▶ _Things to do_:
A: In the tape drive comments, write out the passage again from "Ahhhhhhhhhhh, that pile" through "built as well.", swapping "VCR units" for "cassette decks".
B: For each statement, answer yes or no according to the tape drive comments, and quote the words that settle it: (i) The drive's motors are described as stepper motors. (ii) One commenter's tape unit at work is made by Overland and holds 6 drives. (iii) A binder of DVD movies fit on a single LTO6 tape.

▶ _Document extract_:
· · ·

Ahhhhhhhhhhh, that pile of parts at the end just brought a tear to my eye. What a well put together machine. Just wish our old VCR units were built as well.
Watching this in 2019. Very interesting look inside the operation of these drives. I kind of figured there was a grab mechanism to pull the tape out but I thought there was a handoff to the take-up spool where it locked the pin - I would never have imagined that the grab hook goes into the spool and actually spins with the tape.
Those tape drive mechanisms are also far better built and more durable than any 2.5 inch hard drive including RDX. You pay a pretty sum for all those machined bearings, exotic plastics, built-in error correction and that massive head.
I just purchased an external LTO drive for my media server backup. My enormous 512 disc binder of DVD movies all fit on a single LTO6 tape - that's' a massive space savings right there.
No capstan/pinch roller. Speed is regulated by tracking data encoded on the tape. The motors are 3 phase sensored brushless motors rather than stepper motors. 1 motor runs in braking mode to manetane tension while the other motor pulls. Imagine if this kind of software defined transport existed when audio tape was just invented.
Interesting ! Would you happen to have more info/documentation on servicing/fixing LTO drives ?
lord...i remember being the guy that had to "do tapes". The wait for that thing to do its thing and unlock the caddies was brutal at the end of the day:)
Where I work, Veritas does all the work of managing the tapes. The only interaction I have is asking it to unlock the drawer from the front panel and boxing them up for the offsite storage and putting in a replacement set. So as long as it doesn't need to change tapes, a backup can be running while I do it. Then I go back to my desk and tell Veritas to run an inventory and it adds the new tapes to the backup pool. Ours is not this one though. It's made by Overland and has 6 drives inside.

· · ·

▶ _Given data_:
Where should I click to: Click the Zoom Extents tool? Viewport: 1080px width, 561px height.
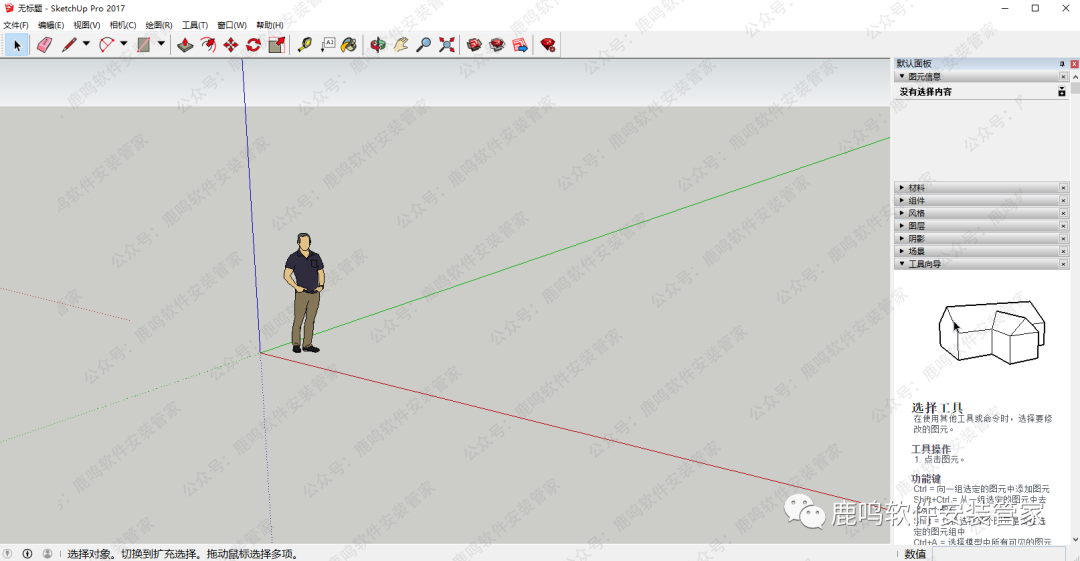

· · ·

▶ _Completed exercise_:
A:
Ahhhhhhhhhhh, that pile of parts at the end just brought a tear to my eye. What a well put together machine. Just wish our old cassette decks were built as well.

B:
(i) No: "The motors are 3 phase sensored brushless motors rather than stepper motors."
(ii) Yes: "It's made by Overland and has 6 drives inside."
(iii) Yes: "My enormous 512 disc binder of DVD movies all fit on a single LTO6 tape"